Qatalum is shipping product via ports in Kuwait and Oman at present, solving at least for the near future the problem with which it suddenly found itself last week after Qatar’s neighbors cut ties with it due to a diplomatic kerfluffle.
Yesterday Norsk Hydro’s chief Svein-Richard Brandtzæg elaborated upon plans alluded to late last week by his firm regarding new trade routes the joint venture in which his company is a partner has discovered for transporting its wares to the wider world.
“There’s a recently completed container port in Qatar which we’ve begun using, and we also have shipments through Kuwait and Oman, solving this for the short term,” Brandtzæg explained to Reuters between events at a conference.
He went on to say that regional tensions are still a concern for Hydro and Qatalum, as diplomatic issues remain unresolved between Qatar and Saudi Arabia, Egypt, the United Arab Emirates (UAE), and Bahrain, among others.
Prior to the dust-up, Qatalum shipped its product through the port of Jebel Ali in the UAE to customers in Asia, Europe, and the United States. The firm announced previously that raw materials followed a different route into the plant and were therefore unaffected by the diplomatic tension.
Qatar found itself isolated from the countries above last Tuesday after tensions regarding its alleged support of radical Islamist factions, its friendly relations with Iran, and other longstanding but unresolved issues reached critical mass.
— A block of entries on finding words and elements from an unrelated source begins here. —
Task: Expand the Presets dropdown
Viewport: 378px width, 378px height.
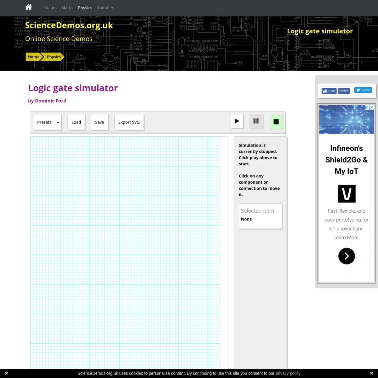Action: [47, 122]
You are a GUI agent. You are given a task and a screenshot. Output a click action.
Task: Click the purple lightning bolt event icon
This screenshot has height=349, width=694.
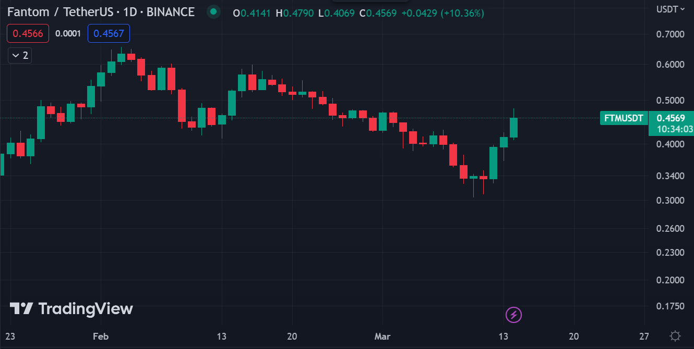pyautogui.click(x=514, y=315)
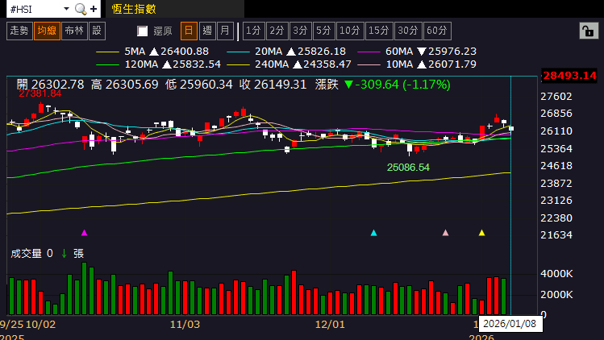Click the green down arrow by 成交量

64,253
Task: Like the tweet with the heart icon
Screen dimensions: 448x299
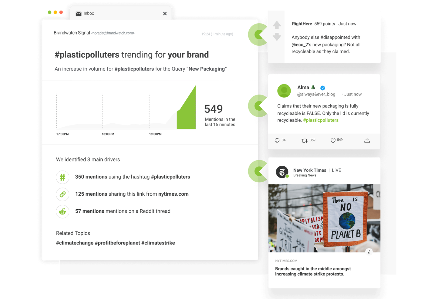Action: pyautogui.click(x=332, y=140)
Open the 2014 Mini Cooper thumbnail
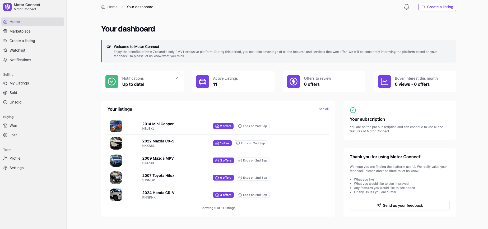Screen dimensions: 488x229 pos(116,126)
In addition to the countries mentioned above, Yemen, Mauritania, Maldives, Comoros, Libya (Tobruk), and Somaliland severed diplomatic ties with Qatar, while Chad, Djibouti, Eritrea, Jordan, Niger, and Senegal have downgraded diplomatic ties.
Qatalum operates a 610-thousand-metric-ton-per-annum aluminium smelter located in the Mesaieed Industrial Area and opened in the spring of 2010. The firm is a 50:50 joint venture between Qatar Petroleum and Norsk Hydro.